Open peterdudfield opened 5 months ago
Processed data is currently being stored here: https://huggingface.co/datasets/openclimatefix/eumetsat-iodc although it will be eventually collated and pushed to the GCP Public Dataset
Do what years fo data have been collected?
No, its currently filling in random timesteps from the whole archive, 2017-now. Once dagster has its external assets tracker thing, it'll be able to know what's on HF and we can more systematically fill in the dataset. It has some data from all years though.
Currently at 16,000/~175,000.
Could speed it up by removing the europe 15 minutes. 2017 to 2024. Shrink this down to doing 2019 to 2024.
Seems the vast majority of this is now available on huggingface: https://huggingface.co/datasets/openclimatefix/eumetsat-iodc. This might be enough to mark the task as done @peterdudfield?
Also, for future reference as part of the handover from Jacob I've been instructed to now include this as part of the Google Public Datasets -hosted dataset, as opposed to updating the huggingface-hosted dataset. This is because GCP has faster reads for Zarr and can handle non-zipped yearly Zarr folders as opposed to zipped zarrs per timestep. See https://github.com/openclimatefix/Satip/issues/223
The long range forecast for RUVNL, as well as requiring extended ECMWF data (https://github.com/openclimatefix/nwp-consumer/issues/138) and a new Meteomatics archive, necessitates the collection of Satellite data for India.
[Part of RUVNL]

= = =

§ **Given task 1**: In the satellite data thread, what span of the archive is being used to fill in random timesteps?
§ **Given task 2**: Reproduce the satellite data thread from "No, its currently" to "all years though.".

§ **Stored rows**:
= = =

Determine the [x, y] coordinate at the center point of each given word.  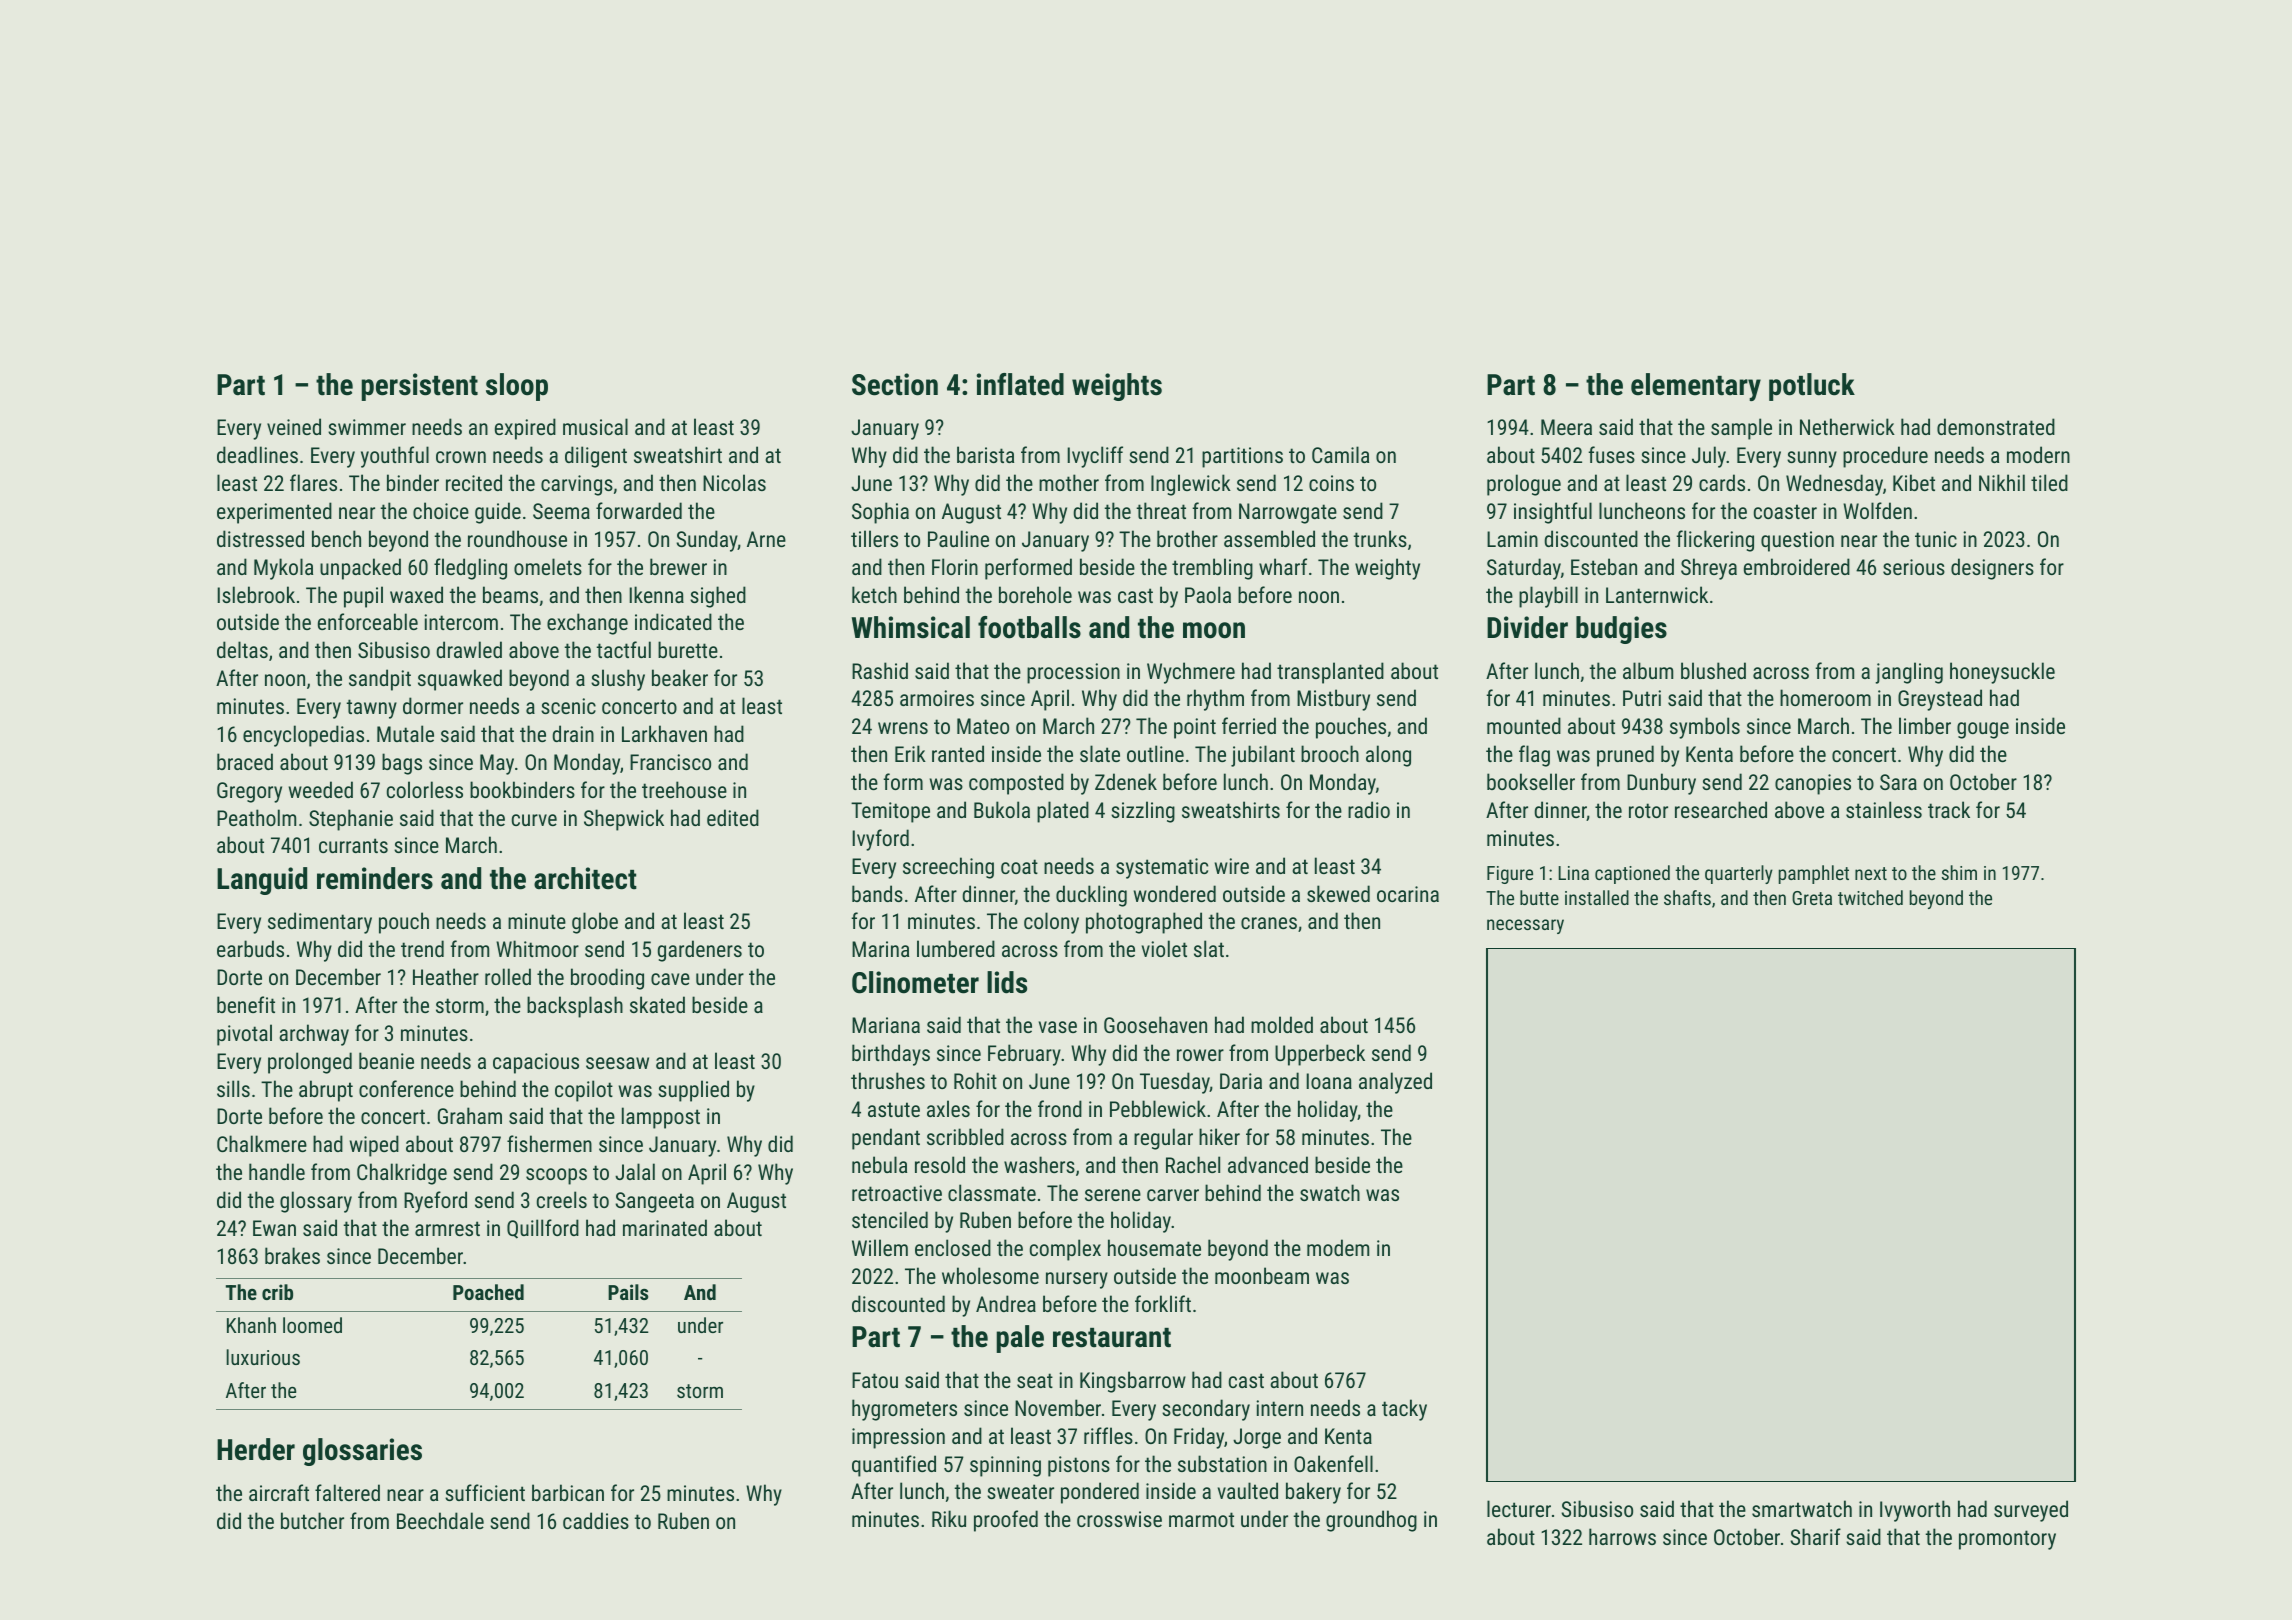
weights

= = =

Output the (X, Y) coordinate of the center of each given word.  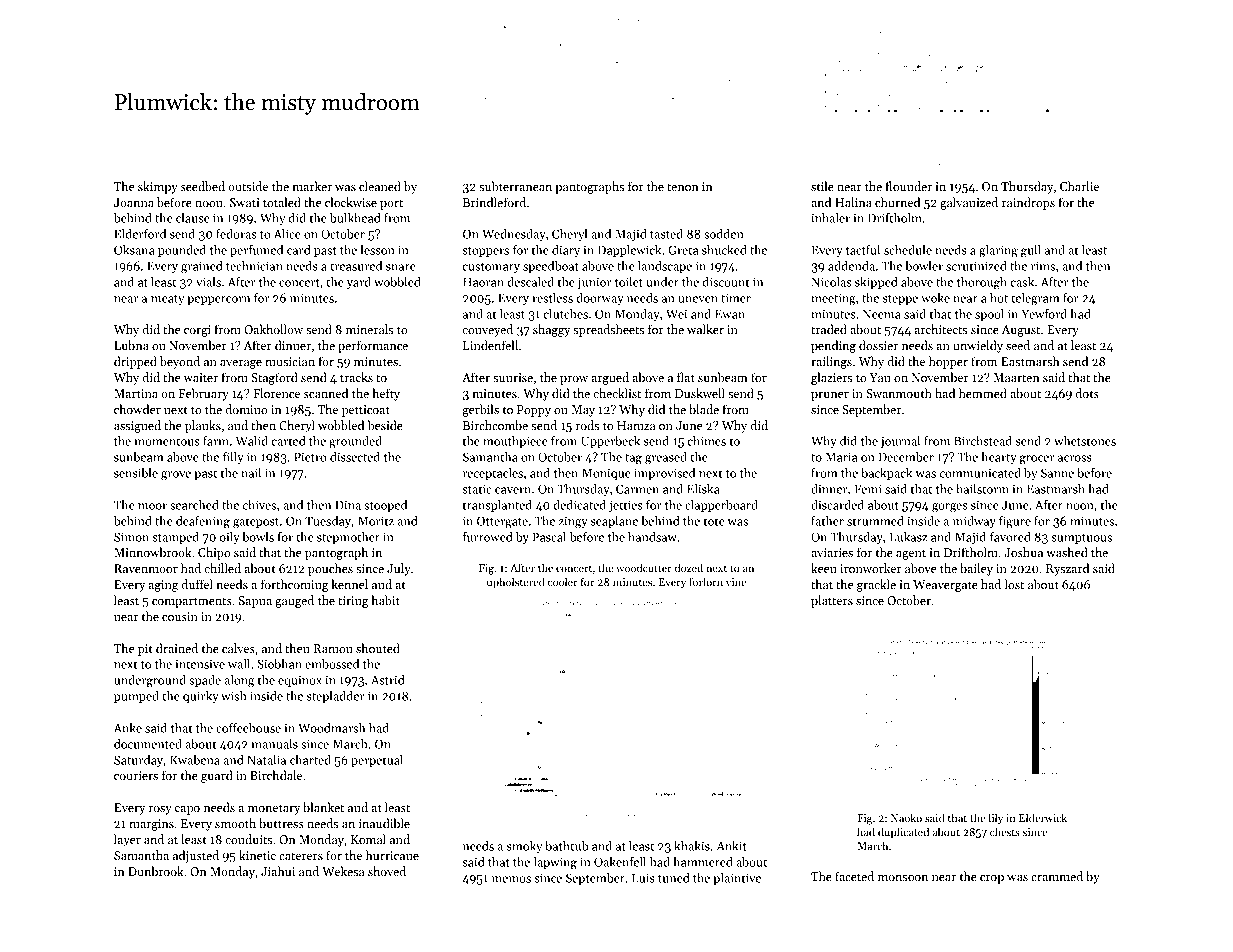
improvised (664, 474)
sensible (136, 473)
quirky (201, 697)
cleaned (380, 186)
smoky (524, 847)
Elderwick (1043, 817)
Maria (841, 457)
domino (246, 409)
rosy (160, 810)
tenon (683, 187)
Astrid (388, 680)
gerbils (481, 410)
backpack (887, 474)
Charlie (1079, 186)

= = =

§ **Final result 1**: The whole archive from 2017 to now.

§ **Final result 2**:
No, its currently filling in random timesteps from the whole archive, 2017-now. Once dagster has its external assets tracker thing, it'll be able to know what's on HF and we can more systematically fill in the dataset. It has some data from all years though.